Optimizing nested recursion

mru22 · December 4, 2016, 12:25am

I am new to elixir and am trying to replicate some nested looping from F# and C++. In those languages I used mutable arrays and with Elixir I am trying to replicate a 5 level deep nested recursive call.

I have some code that gives me the same count but its considerably slower. Any suggestions on how I can write this with improved performance and even fewer lines of code would be appreciated.

The test function at the end is what i use to execute the recursion. On my Mac it takes about 900 milliseconds.

defmodule Demo.Recursion do
  use Bitwise

  def get_new_number(index, current_number, number_list), do: (Enum.at(number_list, index) ||| current_number)
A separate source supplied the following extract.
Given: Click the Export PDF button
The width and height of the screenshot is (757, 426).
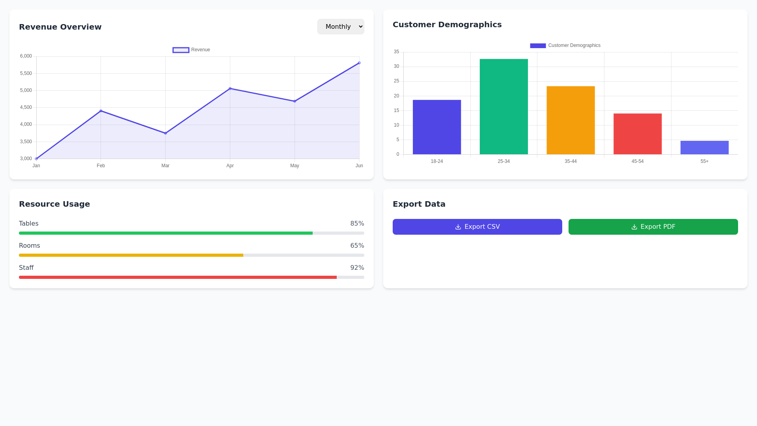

  def fifth_loop(number, start, counter, number_list) do
    items = for e <- start ..counter, do: get_new_number(e, number, number_list)
    items
  end

  def fourth_loop(number, start, fourth_count, fifth_count, number_list) do
    items =
        for d <- start ..fourth_count do
          new_number = get_new_number(d, number, number_list)
          fifth_loop(new_number, d + 1, fifth_count, number_list)
        end
    items
  end

  def third_loop(number, start, third_count, fourth_count, fifth_count, number_list) do
    items =
        for c <- start ..third_count do
          new_number = get_new_number(c, number, number_list)
          fourth_loop(new_number, c + 1, fourth_count, fifth_count, number_list )
        end
    items
  end

  def second_loop(number, start, second_count, third_count, fourth_count, fifth_count, number_list ) do
    items =
        for b <- start ..second_count do
          new_number = get_new_number(b, number, number_list)
          third_loop(new_number, b + 1, third_count, fourth_count, fifth_count, number_list)
        end
    items
  end

  def first_loop(first_count, second_count, third_count, fourth_count, fifth_count, number_list) do
    items =
      for a <- 0 .. first_count do
        number = Enum.at(number_list, a)
        second_loop(number, a + 1, second_count, third_count, fourth_count, fifth_count, number_list)
      end
      |> List.flatten
    IO.inspect length(items)
  end

  def test_recursion() do
    new_list =  for i <- 1..48 do i end |> List.flatten
    {time, res} = :timer.tc(fn -> first_loop(43, 44, 45, 46, 47, new_list) end)
    time / 1000
  end
end

Any help is appreciated.

Thanks,

gon782 · December 4, 2016, 12:40am

Could you explain what it is that you’re trying to do, exactly?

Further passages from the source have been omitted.